Young girls make their way through the temporary housing camps at the Poor People's Campaign Rally in Washington, D.C. in July 1968. (Photo by LeRoy Henderson)
“I love it because, here you have these two, cute little girls. But then you look around them,” he says, sweeping his hand through the air. “They are wading through filth. It was a muddy encampment, a shantytown. People were living in lean-tos. Such a contrast, those little girls and the conditions in the Poor People’s Campaign camp!”
The Virginia Museum of Fine Art featured several of his civil rights photographs in its spring 2014 exhibition, “Posing Beauty in African-American Culture” and “Signs of Protest,” also featured in 2014. VMFA’s Associate Curator of Modern and Contemporary Art Dr. Sarah Eckhardt says Henderson, like all the best documentary and street photographers, captures the emotional significance of a scene in a single compositional frame. “He understands the historical importance of what’s happening, but he’s viewing it through an artist’s eye.”
She refers to one of Henderson’s photos, “Untitled (Boy with Flag)” which was featured in “Posing Beauty,” as an example of his artistry through the lens.
A boy poses with the flag that covered his father's coffin; year unknown. (Photo by LeRoy Henderson)
“The play of shadow and light is very interesting. [Henderson] obviously knelt down, so he’s really on the boy’s level; the viewer is looking him in the eye. People often think of photos as instantaneous, but really, there’s a lot of art in them.”
Henderson’s memories of growing up in Richmond reflect a view of the city we don’t see enough, one devoid of the racial vitriol that came to define us for decades, one wherein a young black boy was sheltered at that time from the prejudice constantly lobbed against people who looked like him.
“I never, ever felt put down or discriminated against in Richmond, in Washington Park. There was the undercurrent of [racial tension], sure, but we were a solid community. We cared for each other, we protected each other. I never had any fear,” he says.
His view is especially refreshing because we still struggle to swallow the bitter aftertaste of our past — whether we like to admit it in polite company or not. Sometimes, in our haste to forget painful history, we mistakenly assert that our society is now “post-racial,” that we’ve somehow transcended the rocky race relations our parents and grandparents endured. But there is still racism and prejudice lurking in Richmond, and we don’t have to look too hard to find it.

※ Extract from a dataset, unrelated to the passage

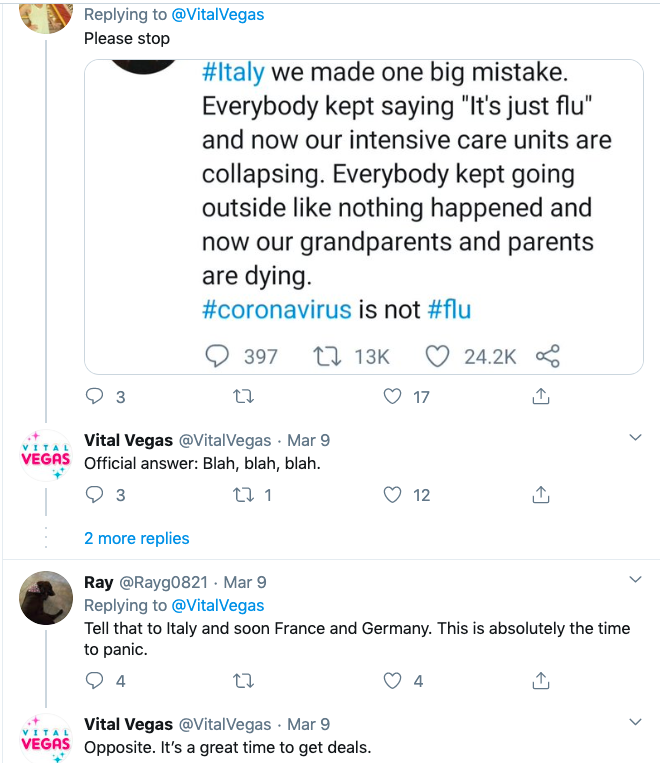Expand options on "Opposite. It's a great time" tweet
The height and width of the screenshot is (763, 660).
[x=635, y=722]
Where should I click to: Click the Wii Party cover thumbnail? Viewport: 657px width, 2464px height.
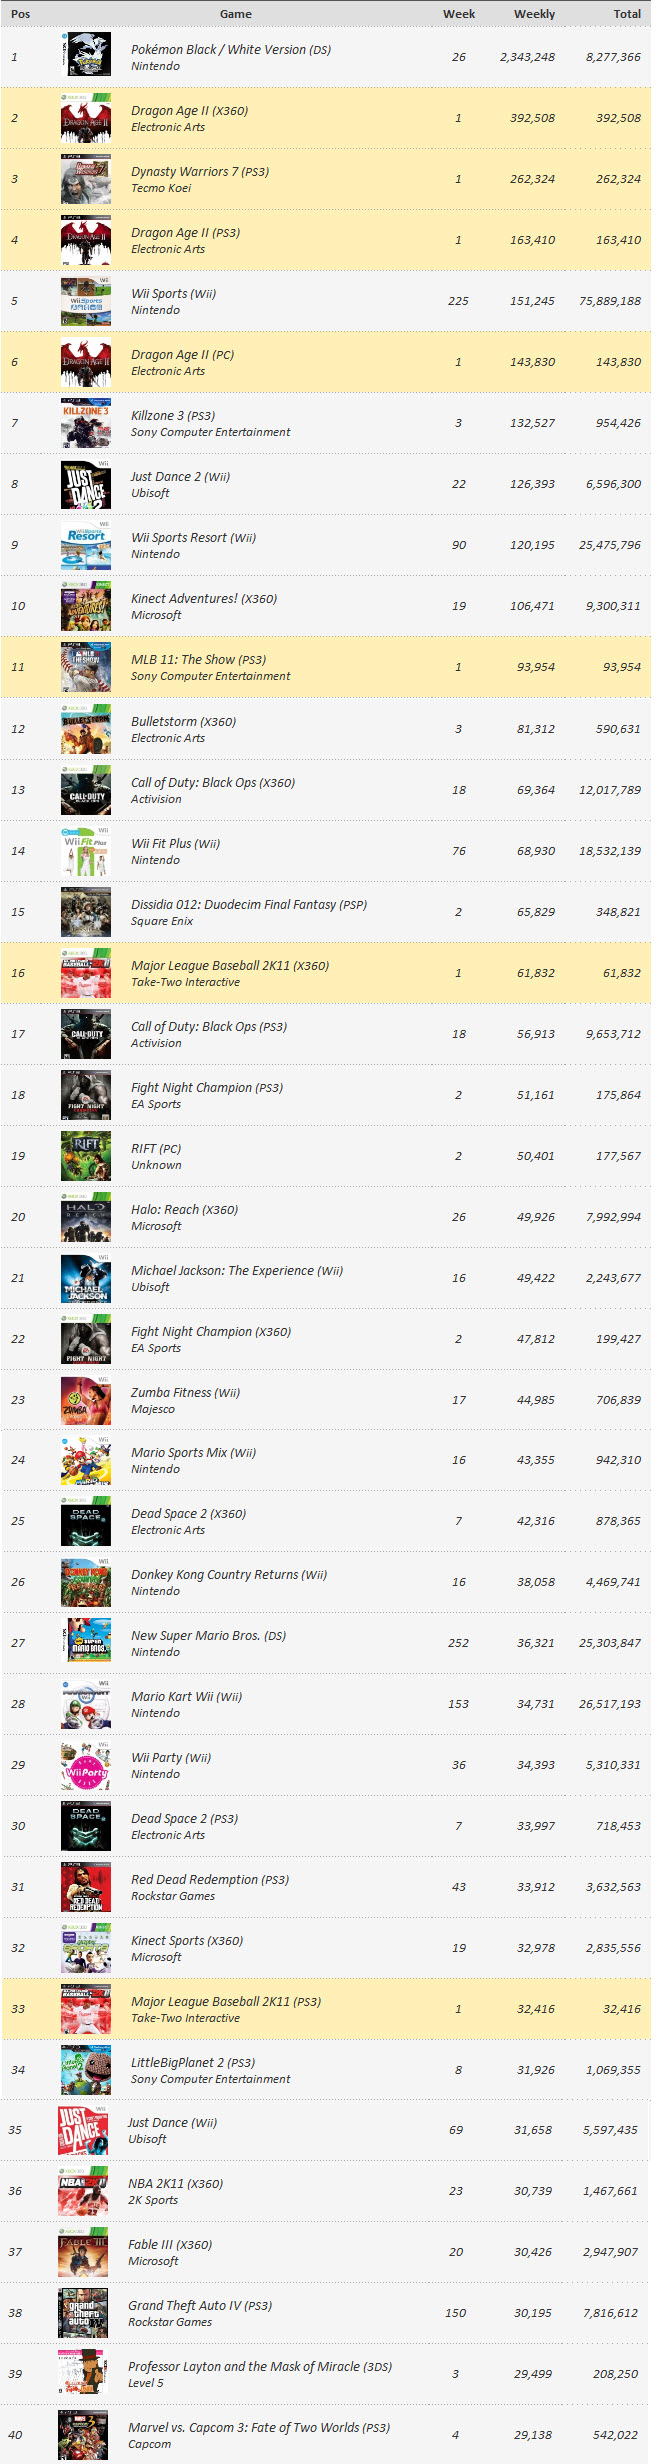pyautogui.click(x=86, y=1765)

The Ku Klux Klan, identified by the Southern Poverty Law Center as “the most infamous — and oldest — of American hate groups,” recently ramped up its recruitment efforts in central Virginia, its Imperial Wizard telling a local news station the group dropped flyers in the “Richmond, Tri-Cities, and Henrico County area.” We are, thankfully, making progress toward being a balanced, fair and harmonious community, but there is still much work for all of us to do.
Richmond infused in Henderson not only confidence, but an affinity toward all kinds of people, a certain sensitivity to and respect for the humanity in everyone. That attitude reflects plainly in his documentary-style photography. In his 1960s photo dubbed “Mrs. Jackson & Children, Somewhere on Route 33, Louisa ,VA,” the matriarch stands with hands on hips, her lips pressed into a tight smile as most of her six children grin into the lens. Only the son on the far right wears a pensive smile, like his mother’s. The picture asks, “Who are these people, and what’s their story? — like so many of his photos do.
"Mrs Jackson & Children, Somewhere on Route 33, Louisa, VA." Year unknown. (Photo by LeRoy Henderson)
While many of Richmond’s most treasured artists influenced Henderson (he was the friend and
muse of artist and suffragist Adele Goodman Clark, who introduced him to lithography and painted a portrait of him that now hangs in his sister’s home), Richmond’s black photographers made an indelible mark in his mind, especially the family-owned, Jackson Ward studio founded in 1899 by George O. Brown.
“The Browns were the ones who took the portraits of black people, in a dignified and beautiful way. Everybody knew about the Browns, and you’d look for their watermark at the bottom of pictures. They definitely stood out as important,” he says.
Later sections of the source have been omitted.